start

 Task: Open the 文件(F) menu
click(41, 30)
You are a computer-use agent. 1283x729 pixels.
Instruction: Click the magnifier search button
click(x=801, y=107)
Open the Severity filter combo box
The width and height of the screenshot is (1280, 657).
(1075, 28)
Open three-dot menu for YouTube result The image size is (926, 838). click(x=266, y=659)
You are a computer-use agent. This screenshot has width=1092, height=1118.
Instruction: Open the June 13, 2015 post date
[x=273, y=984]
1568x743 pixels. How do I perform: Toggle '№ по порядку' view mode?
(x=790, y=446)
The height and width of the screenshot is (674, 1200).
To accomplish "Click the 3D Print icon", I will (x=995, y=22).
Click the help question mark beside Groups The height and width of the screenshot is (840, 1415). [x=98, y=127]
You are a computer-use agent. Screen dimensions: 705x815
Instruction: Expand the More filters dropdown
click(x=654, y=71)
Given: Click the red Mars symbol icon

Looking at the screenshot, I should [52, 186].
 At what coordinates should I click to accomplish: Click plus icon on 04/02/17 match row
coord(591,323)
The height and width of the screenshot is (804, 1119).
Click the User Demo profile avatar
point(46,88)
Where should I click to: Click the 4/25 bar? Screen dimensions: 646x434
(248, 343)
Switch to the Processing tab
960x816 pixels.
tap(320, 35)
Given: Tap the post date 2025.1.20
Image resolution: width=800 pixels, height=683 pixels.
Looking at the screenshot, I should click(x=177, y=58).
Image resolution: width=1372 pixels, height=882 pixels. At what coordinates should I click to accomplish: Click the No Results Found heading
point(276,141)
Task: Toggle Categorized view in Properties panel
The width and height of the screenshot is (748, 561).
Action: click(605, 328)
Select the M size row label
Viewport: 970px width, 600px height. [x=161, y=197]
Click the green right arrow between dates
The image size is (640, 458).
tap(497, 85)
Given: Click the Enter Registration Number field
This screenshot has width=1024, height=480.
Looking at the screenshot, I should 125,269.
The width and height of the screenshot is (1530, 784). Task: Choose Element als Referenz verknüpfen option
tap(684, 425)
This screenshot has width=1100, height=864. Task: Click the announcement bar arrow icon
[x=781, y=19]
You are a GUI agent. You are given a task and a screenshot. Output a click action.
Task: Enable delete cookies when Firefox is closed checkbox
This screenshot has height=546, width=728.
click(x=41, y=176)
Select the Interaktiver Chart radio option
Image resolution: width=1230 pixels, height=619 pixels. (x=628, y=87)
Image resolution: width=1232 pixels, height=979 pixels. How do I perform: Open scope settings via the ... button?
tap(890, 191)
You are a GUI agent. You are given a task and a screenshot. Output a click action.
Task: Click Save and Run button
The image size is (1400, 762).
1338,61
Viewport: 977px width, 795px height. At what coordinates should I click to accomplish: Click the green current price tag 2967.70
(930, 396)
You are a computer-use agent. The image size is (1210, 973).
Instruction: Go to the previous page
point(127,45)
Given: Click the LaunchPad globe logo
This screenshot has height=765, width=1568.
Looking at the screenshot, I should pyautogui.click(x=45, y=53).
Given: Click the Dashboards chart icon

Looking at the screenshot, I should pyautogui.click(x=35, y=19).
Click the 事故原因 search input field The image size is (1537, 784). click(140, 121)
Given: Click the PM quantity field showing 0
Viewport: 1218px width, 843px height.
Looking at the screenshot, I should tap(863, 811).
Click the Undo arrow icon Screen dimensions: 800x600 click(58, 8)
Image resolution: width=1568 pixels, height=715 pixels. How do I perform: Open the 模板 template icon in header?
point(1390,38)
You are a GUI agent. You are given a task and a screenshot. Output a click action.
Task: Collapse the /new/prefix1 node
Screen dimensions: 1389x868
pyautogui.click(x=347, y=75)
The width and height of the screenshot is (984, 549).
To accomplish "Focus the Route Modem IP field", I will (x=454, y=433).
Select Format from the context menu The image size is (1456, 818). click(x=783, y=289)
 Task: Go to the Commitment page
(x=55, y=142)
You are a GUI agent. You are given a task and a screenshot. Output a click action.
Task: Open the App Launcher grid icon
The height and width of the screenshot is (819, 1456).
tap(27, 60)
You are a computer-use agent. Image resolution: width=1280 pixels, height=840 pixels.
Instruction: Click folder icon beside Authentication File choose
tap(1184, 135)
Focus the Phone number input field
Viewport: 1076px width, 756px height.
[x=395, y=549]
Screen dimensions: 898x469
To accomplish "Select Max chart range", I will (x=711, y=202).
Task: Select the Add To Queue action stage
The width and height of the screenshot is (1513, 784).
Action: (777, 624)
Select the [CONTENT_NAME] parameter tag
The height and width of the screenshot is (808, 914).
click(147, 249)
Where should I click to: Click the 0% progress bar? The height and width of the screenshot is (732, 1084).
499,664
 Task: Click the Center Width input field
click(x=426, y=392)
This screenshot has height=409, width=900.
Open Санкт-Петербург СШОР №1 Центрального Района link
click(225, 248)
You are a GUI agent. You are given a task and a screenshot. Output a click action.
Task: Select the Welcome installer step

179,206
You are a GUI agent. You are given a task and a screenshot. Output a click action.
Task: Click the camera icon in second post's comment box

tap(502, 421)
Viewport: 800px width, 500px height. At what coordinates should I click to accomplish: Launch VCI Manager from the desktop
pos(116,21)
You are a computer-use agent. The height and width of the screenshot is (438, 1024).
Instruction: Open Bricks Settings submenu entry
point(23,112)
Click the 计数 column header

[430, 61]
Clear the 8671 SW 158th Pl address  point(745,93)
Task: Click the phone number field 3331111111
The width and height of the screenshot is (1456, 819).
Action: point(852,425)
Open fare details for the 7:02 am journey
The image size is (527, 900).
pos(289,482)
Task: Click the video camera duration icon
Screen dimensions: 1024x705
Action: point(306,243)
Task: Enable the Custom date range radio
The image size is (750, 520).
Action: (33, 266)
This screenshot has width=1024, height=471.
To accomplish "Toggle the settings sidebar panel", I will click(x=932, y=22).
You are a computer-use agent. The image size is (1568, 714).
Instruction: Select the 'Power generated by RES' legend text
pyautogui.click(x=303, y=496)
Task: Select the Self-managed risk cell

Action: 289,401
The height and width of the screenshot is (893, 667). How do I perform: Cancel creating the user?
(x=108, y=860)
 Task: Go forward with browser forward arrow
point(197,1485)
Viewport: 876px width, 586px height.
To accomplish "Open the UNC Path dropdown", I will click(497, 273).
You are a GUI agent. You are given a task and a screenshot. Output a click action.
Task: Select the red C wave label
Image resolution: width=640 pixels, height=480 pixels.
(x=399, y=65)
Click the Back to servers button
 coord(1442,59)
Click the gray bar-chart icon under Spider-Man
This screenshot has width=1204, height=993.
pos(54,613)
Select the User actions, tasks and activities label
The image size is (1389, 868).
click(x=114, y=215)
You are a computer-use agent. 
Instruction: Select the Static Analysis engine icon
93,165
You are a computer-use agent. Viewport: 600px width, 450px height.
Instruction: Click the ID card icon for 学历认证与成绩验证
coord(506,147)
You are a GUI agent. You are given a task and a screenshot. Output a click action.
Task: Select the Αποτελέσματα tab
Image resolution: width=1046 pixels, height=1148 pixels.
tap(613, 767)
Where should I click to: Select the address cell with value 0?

end

- **WHAT YOU WILL DO**: Reproduce the rows from the line with "Viewport: 977px width, 795px" up to and including the line with "Looking at the screenshot, I should pyautogui.click(x=35, y=19).", word for word.

- **WRITTEN SOLUTION**:
Viewport: 977px width, 795px height. At what coordinates should I click to accomplish: Click the green current price tag 2967.70
(930, 396)
You are a computer-use agent. The image size is (1210, 973).
Instruction: Go to the previous page
point(127,45)
Given: Click the LaunchPad globe logo
This screenshot has height=765, width=1568.
Looking at the screenshot, I should pyautogui.click(x=45, y=53).
Given: Click the Dashboards chart icon

Looking at the screenshot, I should pyautogui.click(x=35, y=19).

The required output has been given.